Der Krisenstab prüft laut Stadtsprecherin Martina Eckermann derzeit, wie die Versorgung der Menschen sichergestellt werden kann, die auf die Angebote der Tafel angewiesen sind.
Es droht eine
finanzielle Schieflage
Zudem drohe die Tafel durch wegfallende Einnahmen des Sozialkaufhauses und des Büchermarktes sowie der weiterlaufenden Kosten für Gebäude, Fahrzeuge und Angestellte in eine finanzielle Schieflage zu geraten, heißt es weiter. Allein in den kommenden vier Wochen entstehe ein ungeplantes Defizit von 60 000 Euro. „Wir hoffen, dass die Wuppertaler Bürger, Firmen und Sponsoren uns in dieser zu befürchtenden Notlage großzügig mit Geldspenden unterstützen“, teilt der Vorstand mit.
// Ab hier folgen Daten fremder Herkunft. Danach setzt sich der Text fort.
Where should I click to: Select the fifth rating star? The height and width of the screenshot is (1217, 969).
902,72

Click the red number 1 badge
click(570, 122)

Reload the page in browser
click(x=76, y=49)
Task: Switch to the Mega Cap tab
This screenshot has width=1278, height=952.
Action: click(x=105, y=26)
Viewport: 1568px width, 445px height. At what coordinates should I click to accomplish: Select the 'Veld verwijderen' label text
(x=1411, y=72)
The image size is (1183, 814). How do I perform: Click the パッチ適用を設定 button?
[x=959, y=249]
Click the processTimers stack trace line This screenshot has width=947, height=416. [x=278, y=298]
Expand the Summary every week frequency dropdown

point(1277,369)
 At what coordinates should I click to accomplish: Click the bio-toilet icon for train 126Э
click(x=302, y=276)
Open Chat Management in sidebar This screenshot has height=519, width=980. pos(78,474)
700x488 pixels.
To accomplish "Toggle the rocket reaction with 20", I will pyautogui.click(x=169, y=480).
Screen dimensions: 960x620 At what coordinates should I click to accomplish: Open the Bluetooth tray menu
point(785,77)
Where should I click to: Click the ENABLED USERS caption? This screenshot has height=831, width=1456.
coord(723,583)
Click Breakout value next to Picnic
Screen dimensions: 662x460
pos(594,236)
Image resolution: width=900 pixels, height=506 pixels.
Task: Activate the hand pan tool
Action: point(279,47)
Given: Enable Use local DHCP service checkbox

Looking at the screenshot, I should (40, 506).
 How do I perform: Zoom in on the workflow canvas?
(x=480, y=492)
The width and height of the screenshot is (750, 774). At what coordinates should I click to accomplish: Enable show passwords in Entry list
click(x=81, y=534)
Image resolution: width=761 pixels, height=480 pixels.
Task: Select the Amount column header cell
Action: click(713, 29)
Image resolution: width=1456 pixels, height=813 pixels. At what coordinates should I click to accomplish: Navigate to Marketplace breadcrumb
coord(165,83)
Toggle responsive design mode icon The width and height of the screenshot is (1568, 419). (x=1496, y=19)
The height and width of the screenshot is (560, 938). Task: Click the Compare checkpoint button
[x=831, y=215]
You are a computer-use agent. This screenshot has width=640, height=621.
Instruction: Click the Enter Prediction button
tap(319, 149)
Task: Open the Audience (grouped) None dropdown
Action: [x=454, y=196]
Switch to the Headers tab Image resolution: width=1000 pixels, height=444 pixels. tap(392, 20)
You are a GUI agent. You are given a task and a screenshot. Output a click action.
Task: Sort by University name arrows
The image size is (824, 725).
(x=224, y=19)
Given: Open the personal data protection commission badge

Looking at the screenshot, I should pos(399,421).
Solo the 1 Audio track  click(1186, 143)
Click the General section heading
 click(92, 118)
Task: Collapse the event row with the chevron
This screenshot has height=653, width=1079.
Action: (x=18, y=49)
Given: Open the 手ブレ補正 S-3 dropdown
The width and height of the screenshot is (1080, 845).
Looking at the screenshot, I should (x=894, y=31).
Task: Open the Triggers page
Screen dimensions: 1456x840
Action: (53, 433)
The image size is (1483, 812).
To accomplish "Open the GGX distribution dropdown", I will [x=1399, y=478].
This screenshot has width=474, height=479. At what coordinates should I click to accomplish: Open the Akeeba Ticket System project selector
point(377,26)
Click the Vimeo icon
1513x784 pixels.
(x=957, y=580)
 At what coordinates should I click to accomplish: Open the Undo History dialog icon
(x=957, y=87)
Diese Situation trifft die Wuppertaler Tafel im 25. Jahr ihres Bestehens. „Das ist aber kein Grund zu feiern, denn die Tafel dürfte es eigentlich nicht geben“, sagt der Erste Vorsitzende Wolfgang Nielsen. Der 69-Jährige ist Gründungsmitglied. Die Idee sei im Jahr 1995 spontan entstanden, als in einigen anderen Städten Tafeln eröffnet wurden, um bedürftige Menschen mit Essen zu versorgen, erinnert sich Nielsen.
Am 1. März 1995 habe man das erste Essen in der ehemaligen Bundeswehr-Kantine in der Steinbeck ausgegeben. 1996 kam das Medimobil hinzu. Das Engagement vieler Ehrenamtler sei überwältigend gewesen: „Es hat überall gemenschelt“, sagt Nielsen. Viele Engagierte stammten aus dem Verein Allgemeiner Hilfskreis, der bereits seit 1988 ein Sozialkaufhaus betrieb und der seinen Namen im Jahr 2000 in „AHK – Wuppertaler Tafel“ änderte. 2003 kam der Büchermarkt hinzu. 2007 zog die Tafel in ihre heutigen Räume am Kleinen Werth in Barmen.
Kantine gibt täglich
bis zu 800 Essen aus
Mittlerweile ist die Tafel ein Verein mit 250 ehrenamtlichen Helfern, sieben Bundesfreiwilligen, 47 „Ein-Euro-Jobbern“, vier „Zwei-Euro-Jobbern“, zehn festangestellten Kräften in Vollzeit, zwei festangestellten Kräften in Teilzeit, drei Sozialarbeitern, und etwa 80 Sozialstündlern im Monat. Finanzielle Unterstützung komme von zahlreichen Firmen und Stiftungen, sagt Nielsen. „Wir verdanken den Wuppertalern sehr viel, die von Anfang an die Tafel massiv unterstützt haben“, sagt er. Da komme es schon einmal vor, dass ein Unternehmen der Tafel ohne Weiteres ein Auto zur Verfügung stelle.
Auch wenn es immer noch viele bedürftige Menschen gebe, denen die Tafel mit einer warmen Mahlzeit helfen könne – die Kantine gibt täglich bis zu 800 Essen aus – in Wuppertal sei die Lage weniger schlimm als in anderen Städten: „Wir haben nicht so viele Obdachlose wie andere Städte, das liegt an der verdammt guten Arbeit vieler Vereine, auf die wir stolz sein können“, sagt Nielsen.
Er plant, seinen Posten als Erster Vorsitzender in absehbarer Zeit an einen Nachfolger zu übergeben. Genauso werde ein Kassenwart gesucht.